Wealthy merchant and family, Ningpo, 1878-1880. Edward Bangs Drew Collection. Harvard-Yenching Library. olvwork368418.

When I compare our meager list of constituents of the past two years with what it used to be, I feel very blue & downhearted. It seems as if we had reached the pinnacle of our glory, & were now toppling over.

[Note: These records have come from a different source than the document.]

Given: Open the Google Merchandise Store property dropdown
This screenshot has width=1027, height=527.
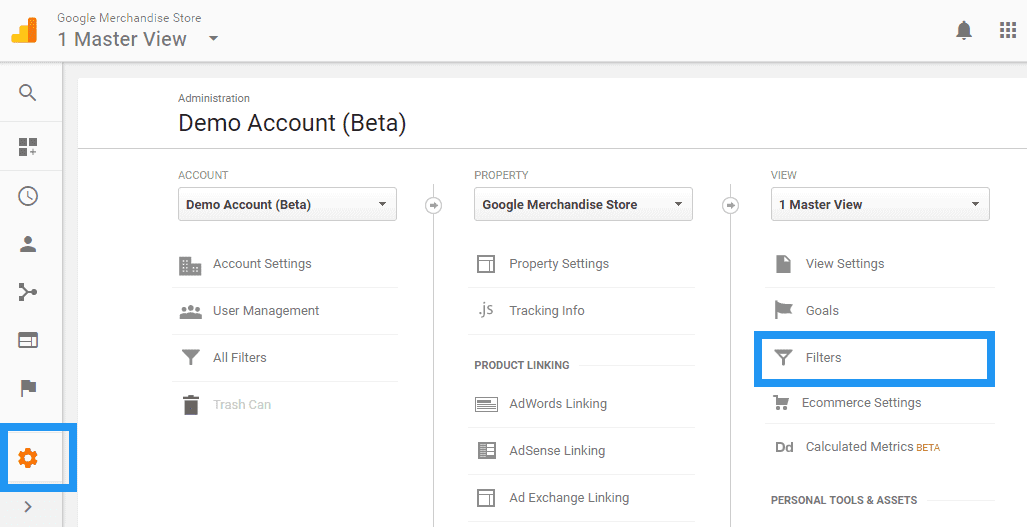Looking at the screenshot, I should coord(583,204).
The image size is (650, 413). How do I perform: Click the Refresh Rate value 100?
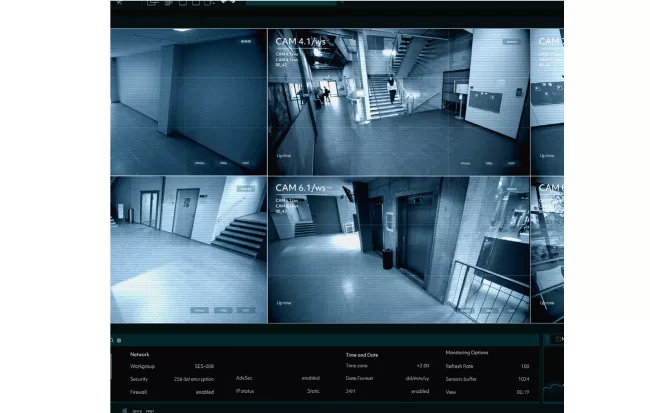525,366
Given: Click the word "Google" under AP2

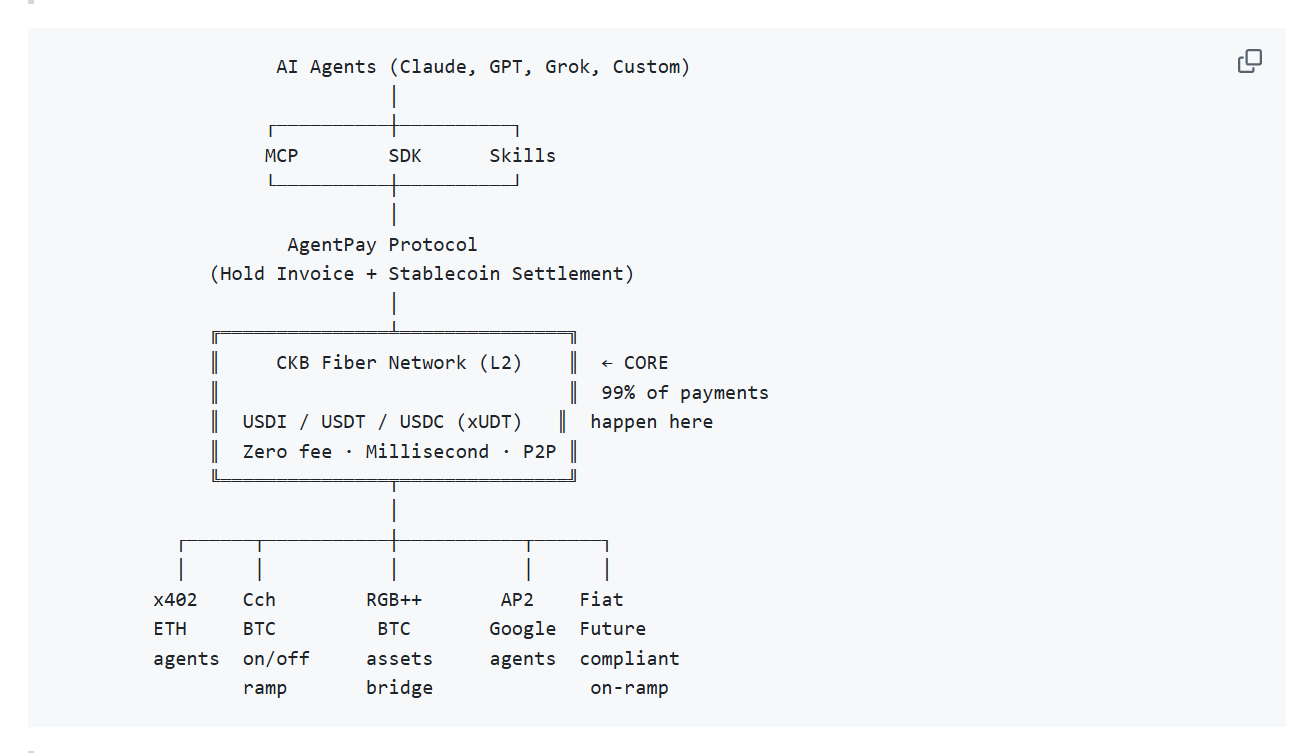Looking at the screenshot, I should click(522, 629).
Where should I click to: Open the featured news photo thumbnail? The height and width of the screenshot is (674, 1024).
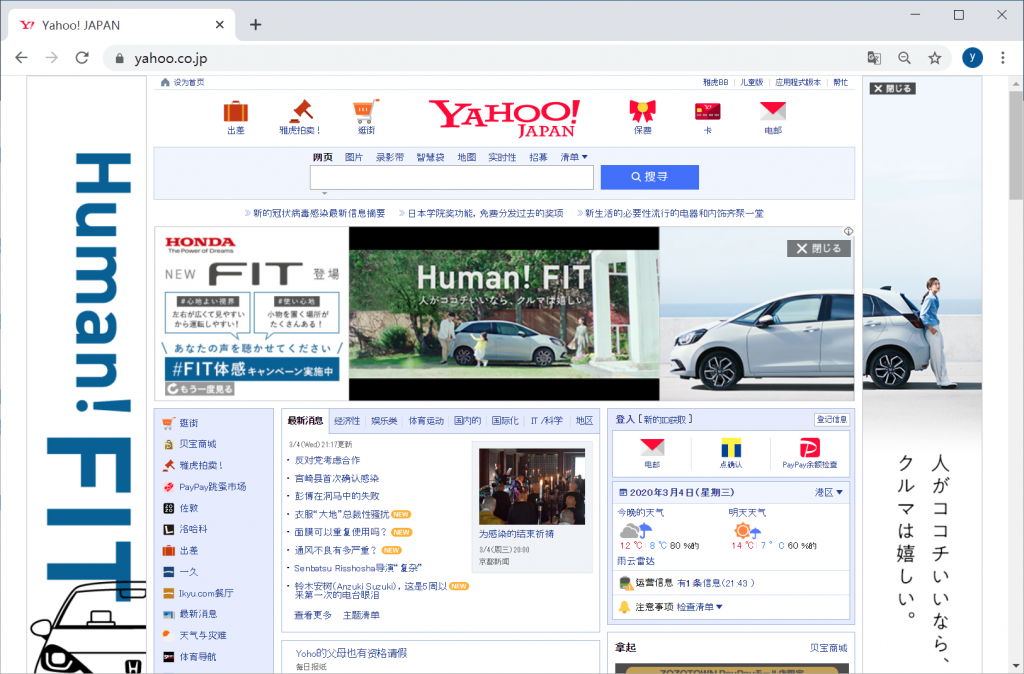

— Albert Heard to Augustine Heard II, June 3, 186138

Albert Heard served in China from 1862 to 1867 when Augustine Heard II returned to take his place. Their uncle Augustine Heard died a year later at age 83. “I shall not attempt to describe my feelings,” John Heard wrote. “He had been a father to me, and we had lived together so many years, and I had seen so much of his noble traits, that I had the highest admiration for him.”39

During this time the brothers experienced transformations in the firm and the China trade itself. By the 1870s the telegraph brought significant improvements to the way business was transacted, but in many respects it signaled the beginning of the end for Augustine Heard & Co. The new invention reduced the time between orders and transactions, provided more up-to-date information on fluctuations in costs and prices, and secured faster credit from banks. These advances made it less risky for smaller firms to compete and easier for Chinese merchants and compradors to become brokers. “Chinese would similarly displace Westerners in many areas of economic enterprise as they gained skills and developed modern financial and commercial institutions,” Stephen Lockwood contends.40 In addition to adopting modern managerial and financial systems, the Chinese compradors played a significant role in the early industrialization of the country by investing their wealth in modern business enterprises, including steamships, mining, machine manufacturing, and textile mills.41

Other factors hastened Heard & Co.’s decline, including the misappropriation of funds by the house’s agent Everett & Co. The firm also found it difficult to recover from its extravagant ways. “The prosperity of the past had initiated a lavish scale of expenditure. . . . Economies were evidently necessary, but they were very difficult to make,” Augustine Heard, Jr. explained. “[The merchant] . . . hoped that next year would be better, but that next year never seemed to come, and he sunk deeper and deeper till the final catastrophe.”42 Augustine Heard & Co. announced bankruptcy in 1875. The firm raised $30,000 and reopened later that year, but shut down its operations for a final time in 1877.43 The British firm Jardine, Matheson & Co., whose business transactions Heard & Co. had overseen during the First Opium War, took over the company’s operations.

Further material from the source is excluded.